◆ Problem details ◆
Without the pictures, set down every line of the data exactly.

(Stored items from a collection)
┄┄┄┄┄┄┄┄┄┄
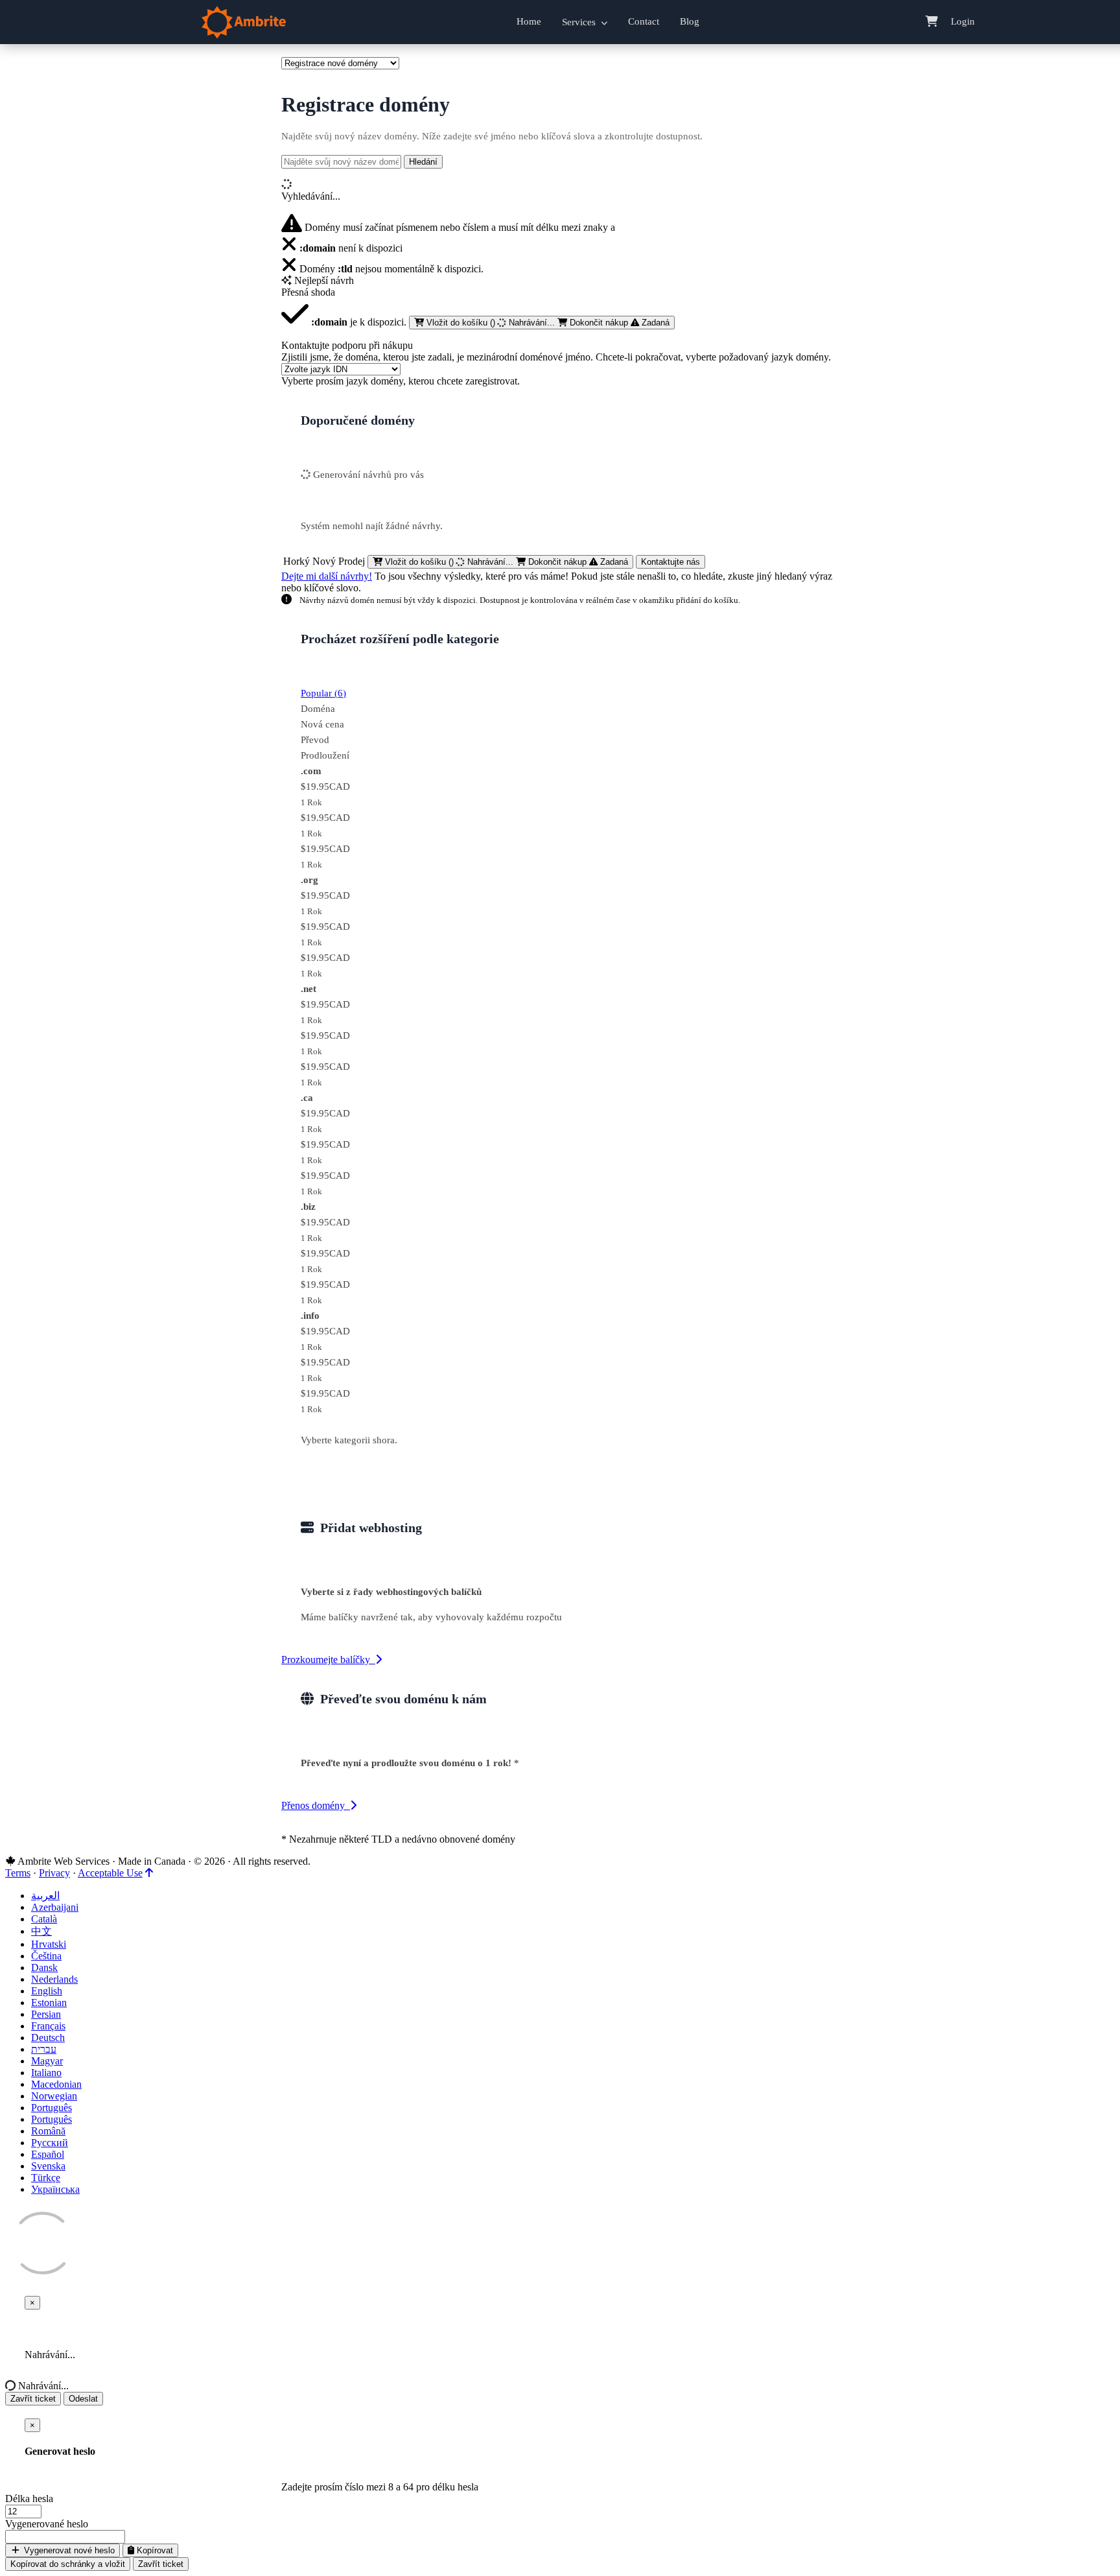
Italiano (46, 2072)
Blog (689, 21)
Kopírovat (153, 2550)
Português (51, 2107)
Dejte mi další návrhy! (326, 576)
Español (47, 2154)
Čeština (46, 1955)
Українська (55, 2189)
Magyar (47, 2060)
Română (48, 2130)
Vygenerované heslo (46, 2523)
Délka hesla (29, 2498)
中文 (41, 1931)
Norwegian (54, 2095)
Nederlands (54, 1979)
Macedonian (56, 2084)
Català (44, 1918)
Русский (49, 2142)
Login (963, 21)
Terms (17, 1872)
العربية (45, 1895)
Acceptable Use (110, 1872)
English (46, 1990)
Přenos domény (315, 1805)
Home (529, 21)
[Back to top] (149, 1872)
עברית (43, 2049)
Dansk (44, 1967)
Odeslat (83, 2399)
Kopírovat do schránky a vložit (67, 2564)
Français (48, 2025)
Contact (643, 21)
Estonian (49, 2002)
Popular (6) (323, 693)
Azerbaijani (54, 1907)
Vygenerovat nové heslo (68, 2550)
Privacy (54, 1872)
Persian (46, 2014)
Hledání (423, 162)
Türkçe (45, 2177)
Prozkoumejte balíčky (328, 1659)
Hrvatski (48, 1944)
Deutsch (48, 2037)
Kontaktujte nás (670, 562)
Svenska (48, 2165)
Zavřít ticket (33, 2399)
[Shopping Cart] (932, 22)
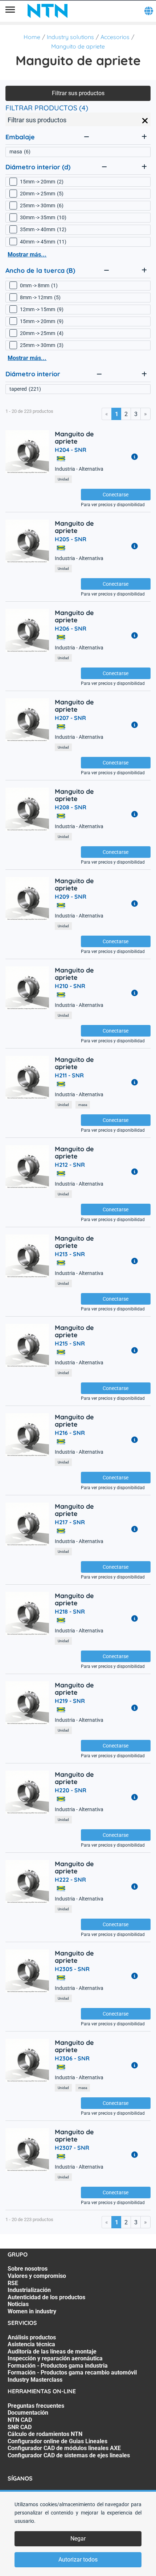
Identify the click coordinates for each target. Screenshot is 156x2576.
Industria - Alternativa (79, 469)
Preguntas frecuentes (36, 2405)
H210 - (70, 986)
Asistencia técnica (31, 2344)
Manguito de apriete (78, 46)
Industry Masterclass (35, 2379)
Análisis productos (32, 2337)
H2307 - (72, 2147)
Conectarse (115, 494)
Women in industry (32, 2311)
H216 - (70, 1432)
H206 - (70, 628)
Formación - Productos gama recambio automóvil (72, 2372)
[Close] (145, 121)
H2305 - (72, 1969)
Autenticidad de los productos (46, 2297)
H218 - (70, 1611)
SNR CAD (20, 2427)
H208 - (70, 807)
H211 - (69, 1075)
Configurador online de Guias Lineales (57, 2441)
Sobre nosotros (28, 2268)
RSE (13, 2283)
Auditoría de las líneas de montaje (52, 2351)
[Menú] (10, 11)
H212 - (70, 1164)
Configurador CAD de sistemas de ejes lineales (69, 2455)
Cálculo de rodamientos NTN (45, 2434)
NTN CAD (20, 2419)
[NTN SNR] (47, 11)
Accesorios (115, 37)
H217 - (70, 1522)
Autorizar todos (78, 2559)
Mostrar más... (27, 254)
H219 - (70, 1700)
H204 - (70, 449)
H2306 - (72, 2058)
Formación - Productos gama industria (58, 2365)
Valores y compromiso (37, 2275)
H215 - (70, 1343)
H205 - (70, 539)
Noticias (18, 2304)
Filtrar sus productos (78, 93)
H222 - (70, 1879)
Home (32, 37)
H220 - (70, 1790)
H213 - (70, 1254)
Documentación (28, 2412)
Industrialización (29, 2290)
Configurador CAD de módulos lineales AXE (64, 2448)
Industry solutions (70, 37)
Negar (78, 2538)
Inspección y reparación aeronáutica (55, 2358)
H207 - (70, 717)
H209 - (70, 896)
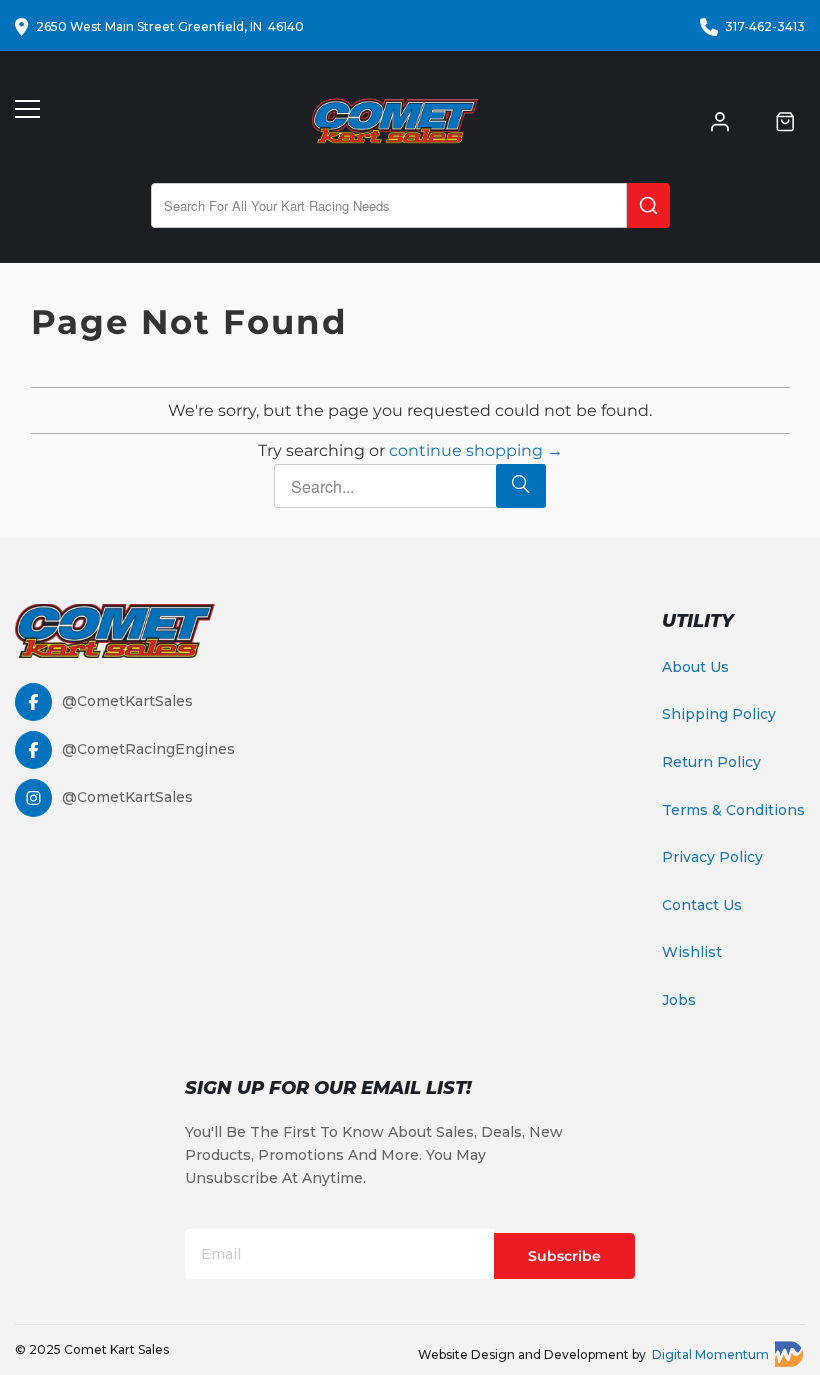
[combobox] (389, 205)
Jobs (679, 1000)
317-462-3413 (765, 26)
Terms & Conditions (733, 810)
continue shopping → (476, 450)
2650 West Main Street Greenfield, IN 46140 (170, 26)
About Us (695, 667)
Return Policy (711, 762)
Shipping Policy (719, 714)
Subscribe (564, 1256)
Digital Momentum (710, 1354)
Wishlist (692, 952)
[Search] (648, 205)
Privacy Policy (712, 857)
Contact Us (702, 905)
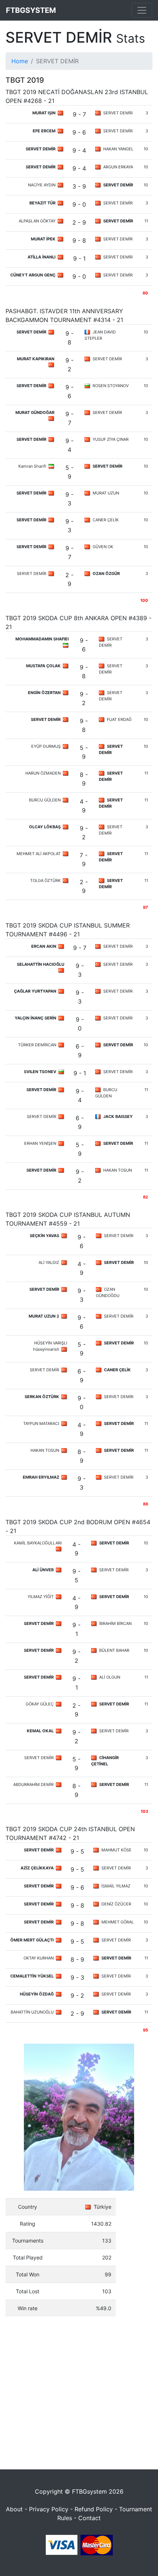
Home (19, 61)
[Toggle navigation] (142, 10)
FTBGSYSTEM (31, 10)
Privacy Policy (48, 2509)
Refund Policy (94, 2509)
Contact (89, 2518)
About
┄┄┄┄┄┄┄┄┄┄
◆ Exercise result ◆
Italiano (46, 2072)
Blog (689, 21)
Kopírovat (153, 2550)
Português (51, 2107)
Dejte mi další návrhy! (326, 576)
Español (47, 2154)
Čeština (46, 1955)
Українська (55, 2189)
Magyar (47, 2060)
Română (48, 2130)
Vygenerované heslo (46, 2523)
Délka hesla (29, 2498)
中文 (41, 1931)
Norwegian (54, 2095)
Nederlands (54, 1979)
Macedonian (56, 2084)
Català (44, 1918)
Русский (49, 2142)
Login (963, 21)
Terms (17, 1872)
العربية (45, 1895)
Acceptable Use (110, 1872)
English (46, 1990)
Přenos domény (315, 1805)
Home (529, 21)
[Back to top] (149, 1872)
עברית (43, 2049)
Dansk (44, 1967)
Odeslat (83, 2399)
Kopírovat do schránky a vložit (67, 2564)
Français (48, 2025)
Contact (643, 21)
Estonian (49, 2002)
Popular (6) (323, 693)
Azerbaijani (54, 1907)
Vygenerovat nové heslo (68, 2550)
Privacy (54, 1872)
Persian (46, 2014)
Hledání (423, 162)
Türkçe (45, 2177)
Prozkoumejte balíčky (328, 1659)
Hrvatski (48, 1944)
Deutsch (48, 2037)
Kontaktujte nás (670, 562)
Svenska (48, 2165)
Zavřít ticket (33, 2399)
[Shopping Cart] (932, 22)
Identify the click coordinates for each target. Screenshot is 156x2576.
Industria - Alternativa (79, 469)
Preguntas frecuentes (36, 2405)
H210 - (70, 986)
Asistencia técnica (31, 2344)
Manguito de apriete (78, 46)
Industry Masterclass (35, 2379)
Análisis productos (32, 2337)
H2307 - (72, 2147)
Conectarse (115, 494)
Women in industry (32, 2311)
H216 - (70, 1432)
H206 - (70, 628)
Formación - Productos gama recambio automóvil (72, 2372)
[Close] (145, 121)
H2305 - (72, 1969)
Autenticidad de los productos (46, 2297)
H218 - (70, 1611)
SNR CAD (20, 2427)
H208 - (70, 807)
H211 - (69, 1075)
Configurador online de Guias Lineales (57, 2441)
Sobre nosotros (28, 2268)
RSE (13, 2283)
Auditoría de las líneas de montaje (52, 2351)
[Menú] (10, 11)
H212 - (70, 1164)
Configurador CAD de sistemas de ejes lineales (69, 2455)
Cálculo de rodamientos NTN (45, 2434)
NTN CAD (20, 2419)
[NTN SNR] (47, 11)
Accesorios (115, 37)
H217 - (70, 1522)
Autorizar todos (78, 2559)
Mostrar más... (27, 254)
H219 - (70, 1700)
H204 - (70, 449)
H2306 - (72, 2058)
Formación - Productos gama industria (58, 2365)
Valores y compromiso (37, 2275)
H215 - (70, 1343)
H205 - (70, 539)
Noticias (18, 2304)
Filtrar sus productos (78, 93)
H222 - (70, 1879)
Home (32, 37)
H220 - (70, 1790)
H213 - (70, 1254)
Documentación (28, 2412)
Industrialización (29, 2290)
Configurador CAD de módulos lineales AXE (64, 2448)
Industry solutions (70, 37)
Negar (78, 2538)
Inspección y reparación aeronáutica (55, 2358)
H207 - (70, 717)
H209 - (70, 896)
[combobox] (389, 205)
Jobs (679, 1000)
317-462-3413 (765, 26)
Terms & Conditions (733, 810)
continue shopping → (476, 450)
2650 West Main Street Greenfield, IN 46140 (170, 26)
About Us (695, 667)
Return Policy (711, 762)
Shipping Policy (719, 714)
Subscribe (564, 1256)
Digital Momentum (710, 1354)
Wishlist (692, 952)
[Search] (648, 205)
Privacy Policy (712, 857)
Contact Us (702, 905)
Home (19, 61)
[Toggle navigation] (142, 10)
FTBGSYSTEM (31, 10)
Privacy Policy (48, 2509)
Refund Policy (94, 2509)
Contact (89, 2518)
About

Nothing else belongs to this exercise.